Saumerio en mano, las tías de Jacinto colocaron su ofrenda tal como lo habían dispuesto: colocaron los retratos de sus familiares con una velita y un poco de flor de muerto que les habían regalado.  Antes del mediodía, soplaron el copal formando una cruz y dieron la bienvenida a los fieles difuntos en náhuatl.

Jacinto estaba en el cerro Tepecila y ya había comido su almuerzo. Después de eso, decidió subirse al gran árbol que estaba allí y tomar una siesta en una de sus ramas que eran muy grandes, pues ya había dormido ahí con anterioridad.

Al despertarse, se percató que ya era muy noche. Intentó bajar de la rama, pero por alguna razón no pudo. Las tías no lo buscaron porque pensaron que estaría en casa de Macario para que no le pidieran dinero.

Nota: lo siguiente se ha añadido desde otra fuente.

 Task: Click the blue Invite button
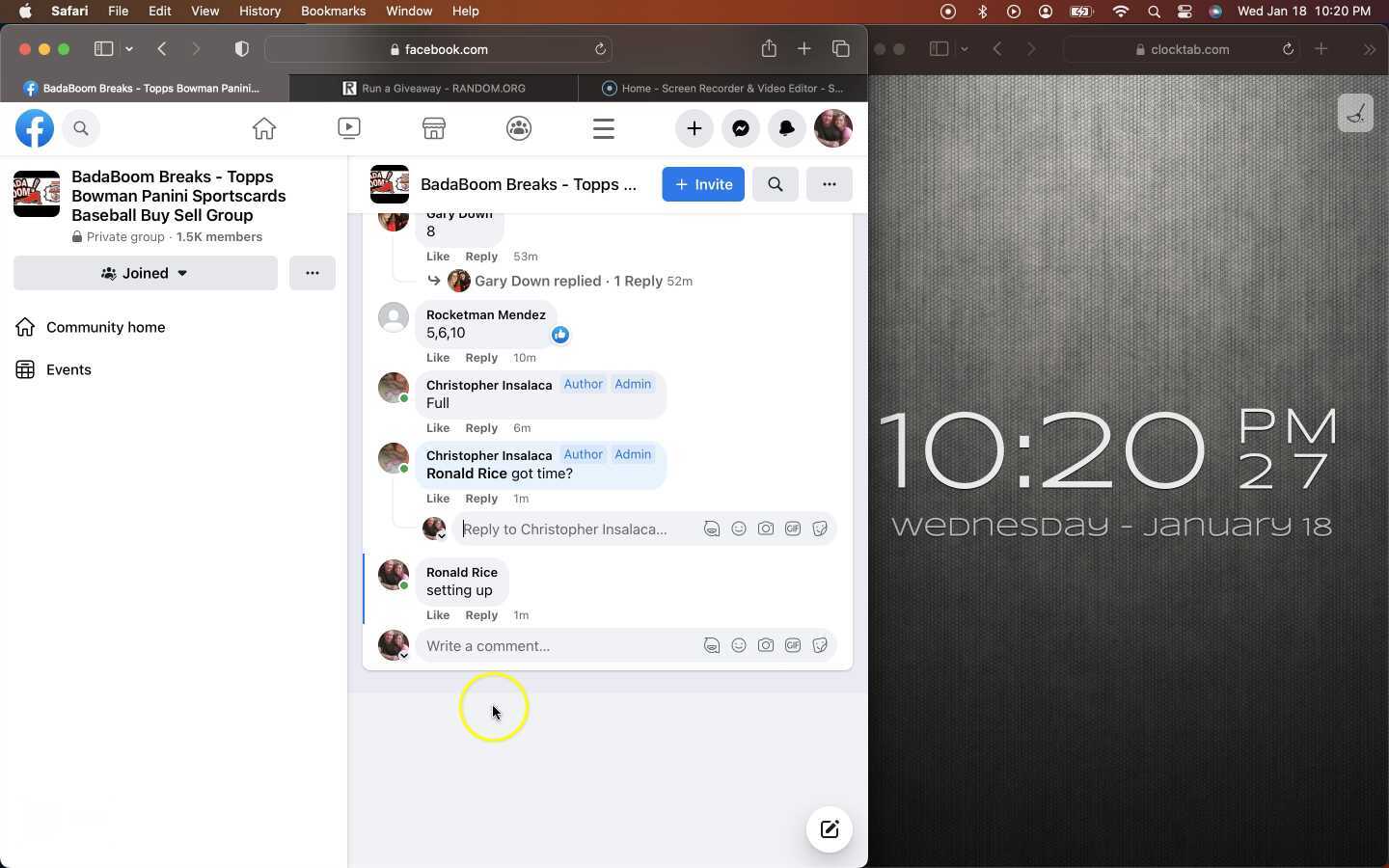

Al día siguiente, el 2 de noviembre, Jacinto escuchó unos lamentos y quejidos que lo hicieron despertar, justo antes del amanecer.

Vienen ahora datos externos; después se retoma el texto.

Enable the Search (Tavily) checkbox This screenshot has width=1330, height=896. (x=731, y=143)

El joven pensó que la fila de personas que veía, robaría al cafetal aledaño a su terreno. Pensó pedirles que lo ayudaran a descender del árbol. Observó que las personas se alumbraban con velas y cargaban grandes canastos con frutas, panes de muerto, tamales y jarros con agua. Al final venían sus papás y abuelitos, con un plato de yerbamoras, tortillas y agua. Su rostro estaba muy triste.

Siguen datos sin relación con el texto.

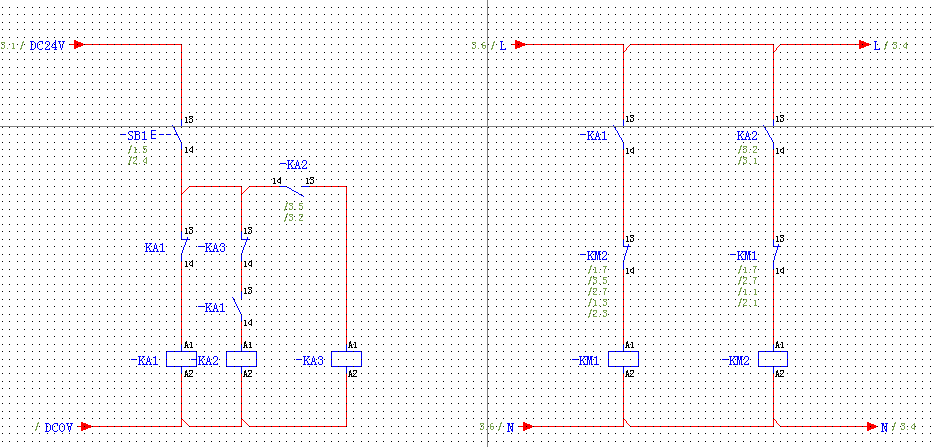934x447 pixels.
Task: Select the KA2 relay coil in DC circuit
Action: click(x=242, y=359)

Detrás de ellos, venían a oscuras quienes habían sido olvidados por sus familiares: entre lamentos y lágrimas continuaron su paso hacia lo alto del cerro. Jacinto no daba crédito a lo que sus ojos veían. Comenzó a gritar, llorar y pedir auxilio. Intentó bajar deprisa, pero se rompió la rama del árbol y cayó, golpeándose la cabeza.

Al amanecer, las tías de Jacinto fueron con Macario, pero se encontraron con la sorpresa de que no estaba ahí. Éste les contó que su sobrino estaría en un árbol de su terreno.

Al llegar al pie del cerro, su perro comenzó a ladrar mucho y a aullar, esto les preocupó. Al llegar al lugar, lo vieron acostado de lado en la piedra, descalzo y con los pies enlodados, como si hubiera caminado mucho. Lo más curioso fue que tenía al lado un tazón con caldo de yerbamoras, un jarro de agua y una tortilla.

Las tías intentaron despertarlo, pero ya había fallecido. Macario observó que donde estaba la gran rama estaban unas monedas de oro, por lo que pensaron que las almas se llevaron a Jacinto.

Así como ésta, hay otras leyendas e historias en Amatlán de los Reyes.